Eastman to acquire Taminco

Eastman Chemical announced today that it plans to acquire Taminco for $2.8 billion, or $26/share, including $1 billion of assumed debt. Taminco, a major producer of alklylamines and alkylamine derivatives, was taken public by private equity firm Apollo Management (New York) in 2013. While Apollo sold shares in Taminco in two phases, the firm retains a majority stake in the company, and it was the only shareholder needed to vote in favor of the deal. The acquisition is expected to close in the fourth quarter.

For Eastman, the deal strengthens the company’s business in the food, animal nutrition, and agriculture markets, where Taminco’s alklyamines technology is widely used, Eastman says. The deal also strengthens Eastman’s position in personal care, coatings, and oil and gas, the company says.

Eastman says the deal will be accretive to 2015 earnings by at least 35 cts/share, and to 2016 earnings by 60 cts/share. The company also expects synergies, mostly from cost-cutting in corporate functions and operations, to total about 5% of Taminco’s 2013 revenue, or $60 million, over two years.

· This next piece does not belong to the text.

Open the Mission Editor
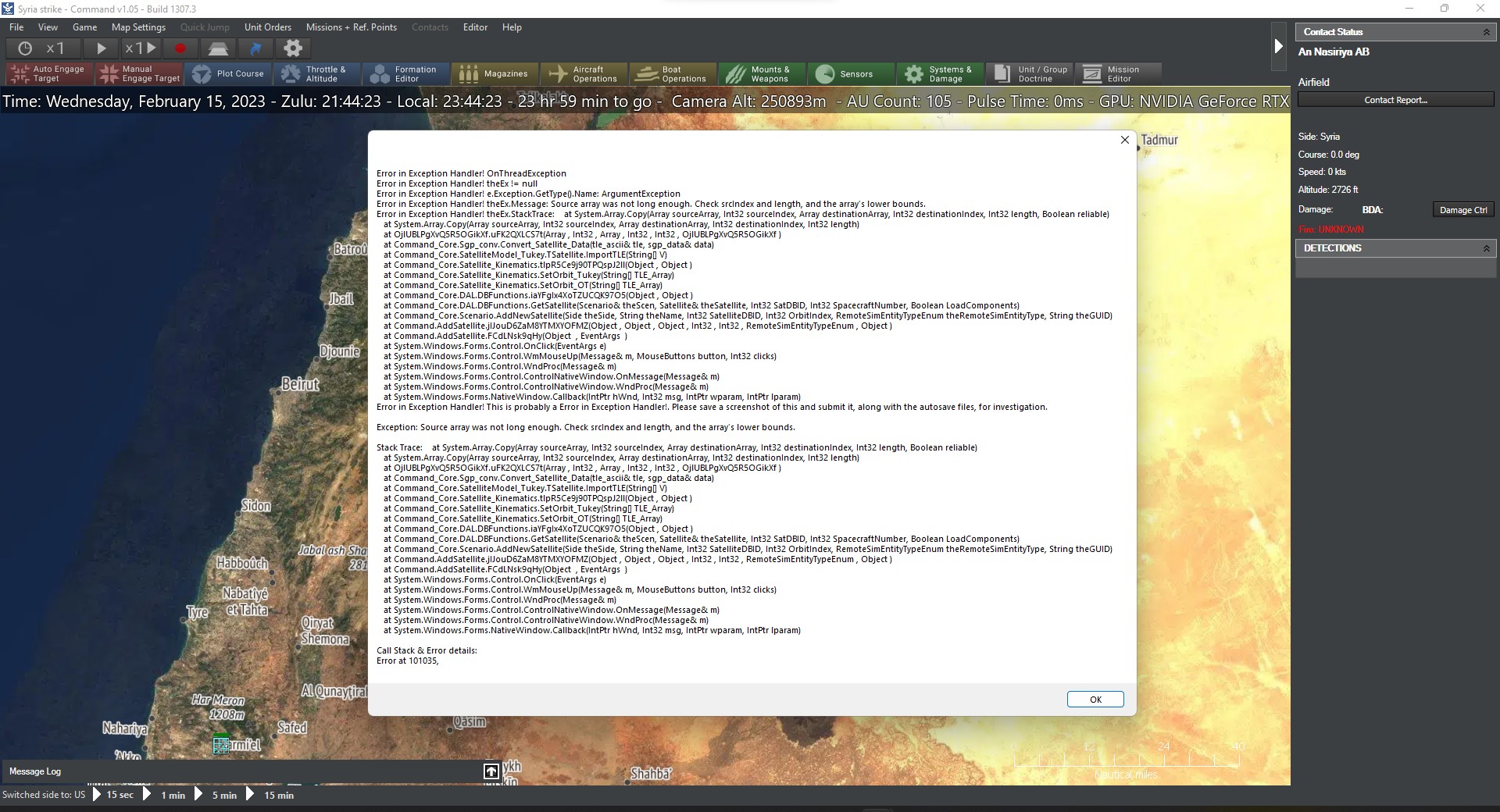 click(1118, 74)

Taminco “believes it is the world’s largest integrated producer of alkylamines and alkylamine derivatives,” the company said in its most recent annual report. The company has seven production facilities and operates in 19 countries, with an installed capacity of 1.27 million m.t. About 90% of Taminco’s sales volumes in 2013 went into the agriculture, water treatment, home and personal care, animal nutrition, and oil and gas end markets, the report says, and the company believes it has number-one or number-two positions in “the vast majority” of the chemicals it makes. Taminco reported revenues of $1.2 billion and adjusted Ebitda of $255 million for the year ended 31 December 2013, along with a net loss of $7 million.

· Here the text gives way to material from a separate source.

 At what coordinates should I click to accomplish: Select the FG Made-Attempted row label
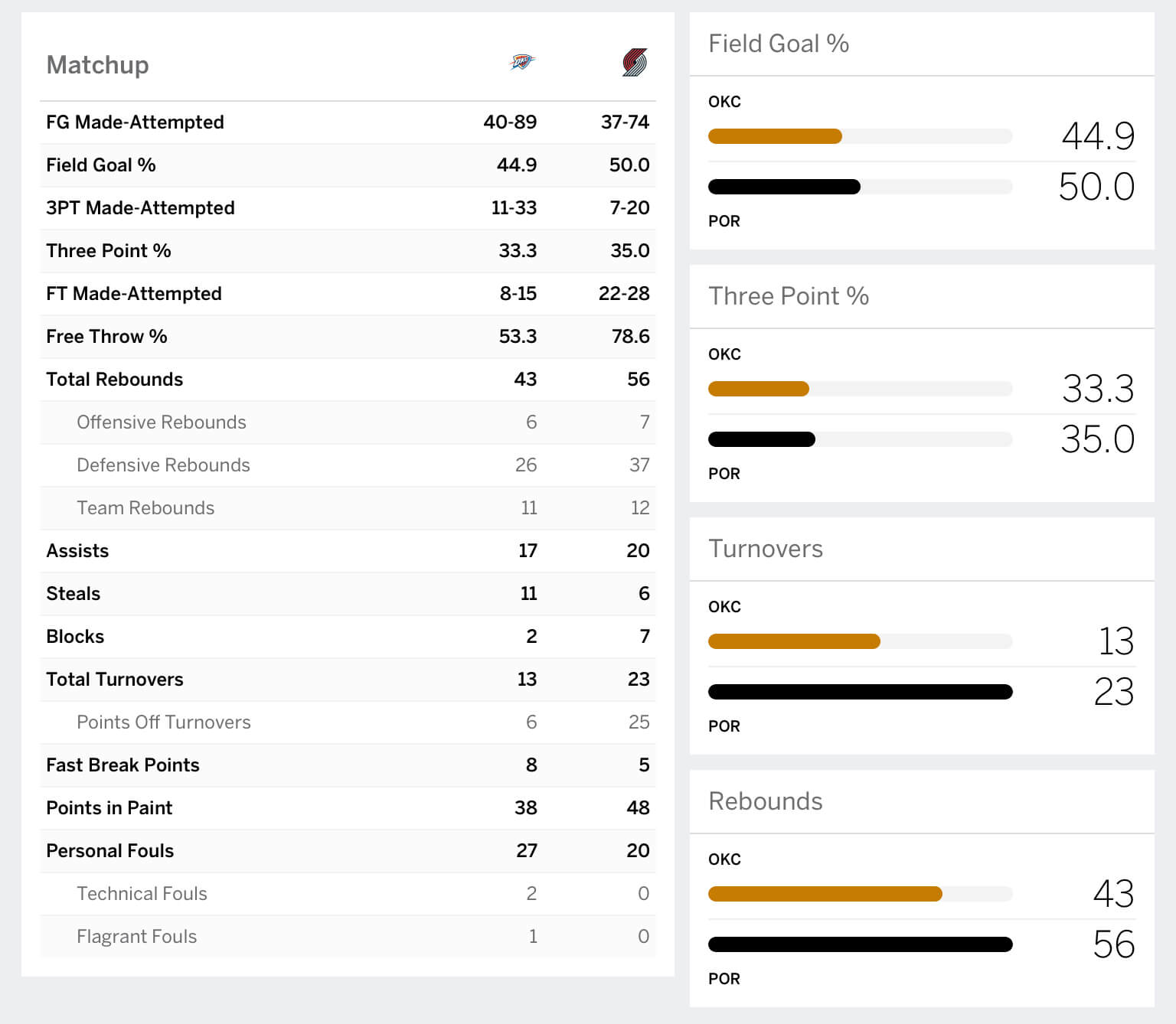click(135, 122)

The merger agreement includes a 30-day “go-shop” period, during which Taminco and financial adviser Morgan Stanley (New York) will solicit superior proposals. Taminco is permitted to enter into negotiations with a bidder whose proposal is deemed superior during that period, and during a 15-day period thereafter. It was not immediately clear if a superior proposal will result from the “go-shop” period, nor was it clear if Tamnico must pay a break-up fee to Eastman if it terminates the merger agreement during the period.
“As a specialty chemical company with consistent earnings growth and leading positions in attractive niche end markets, Taminco is a strong fit with Eastman’s strategic focus. Taminco will add an attractive alkylamines stream to our chemical portfolio,” says Eastman chairman and CEO Mark Costa.

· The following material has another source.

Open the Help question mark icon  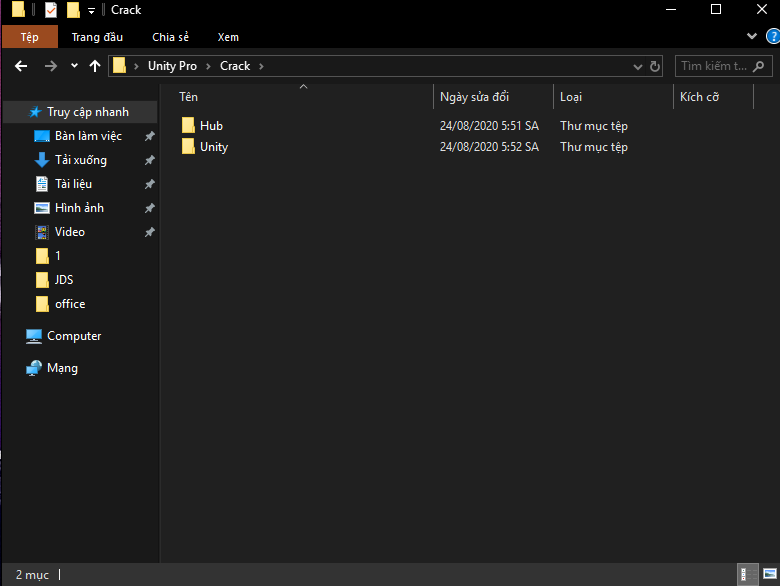770,37
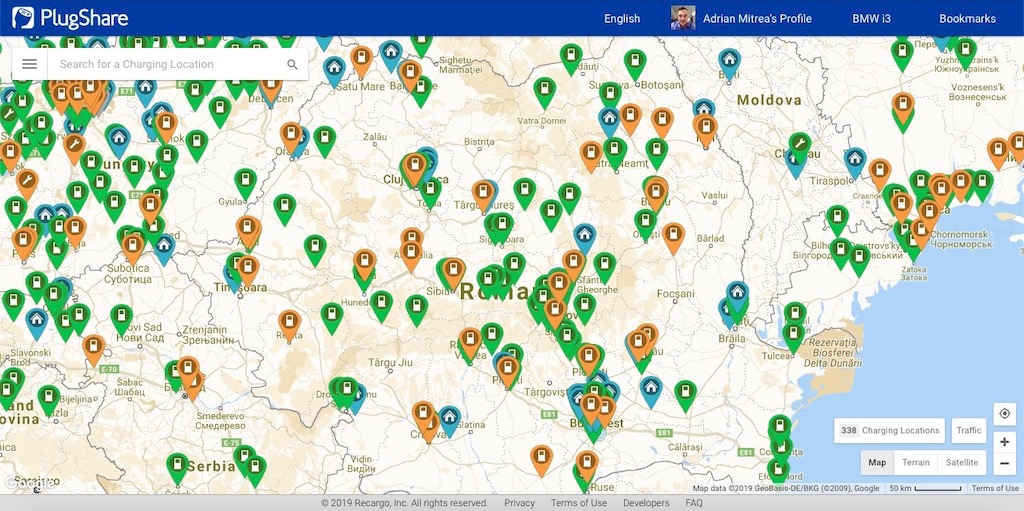Open the FAQ link in the footer

point(694,503)
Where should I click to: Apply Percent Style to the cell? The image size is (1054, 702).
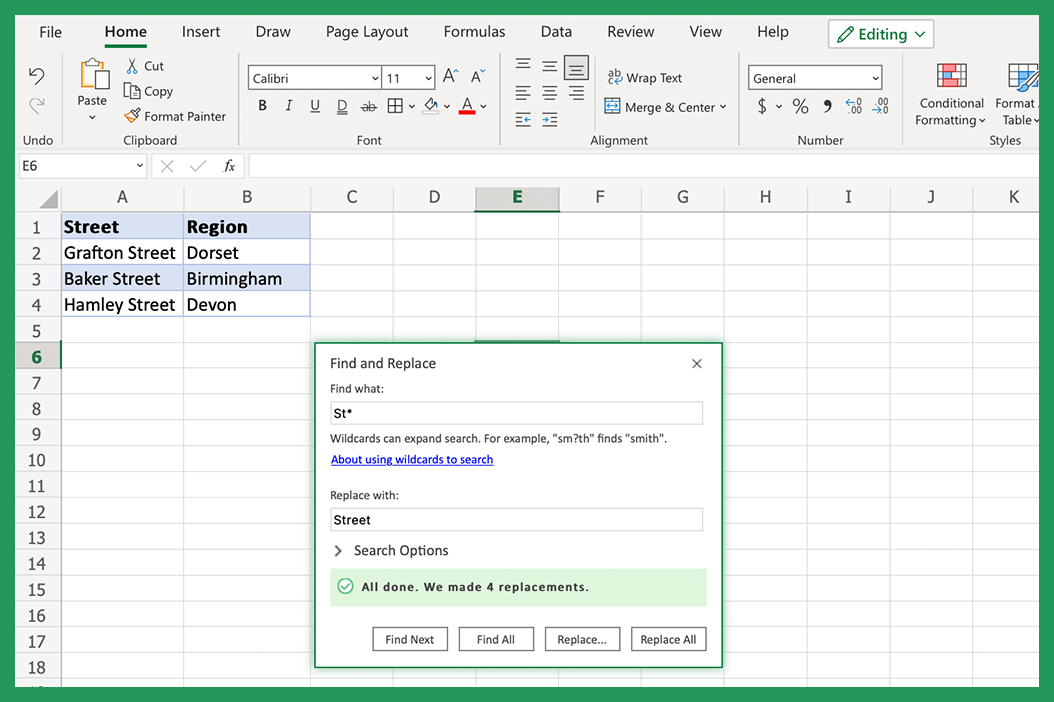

Taminco has shuffled through multiple owners in recent years. Apollo acquired the company from fellow private equity firm CVC Capital Partners (London) in early 2012, selling off a minority stake in the company in an IPO just over a year later. In late 2013, Apollo sold off additional shares in the company, bringing its stake down to the current 53.8%. The company also made an acquisition, buying Kemira’s formic acid business for $191.5 million in January.

Taminco shares shot up to around $26.50/share, from around $24, in trading immediately following the announcement. Eastman shares also rose this morning, from around $83.50/share, to above $84. Citi (New York) and Jones Day (Cleveland) acted as legal and financial advisers, respectively, to Eastman. Taminco's legal adviser was Kirkland & Ellis (Chicago).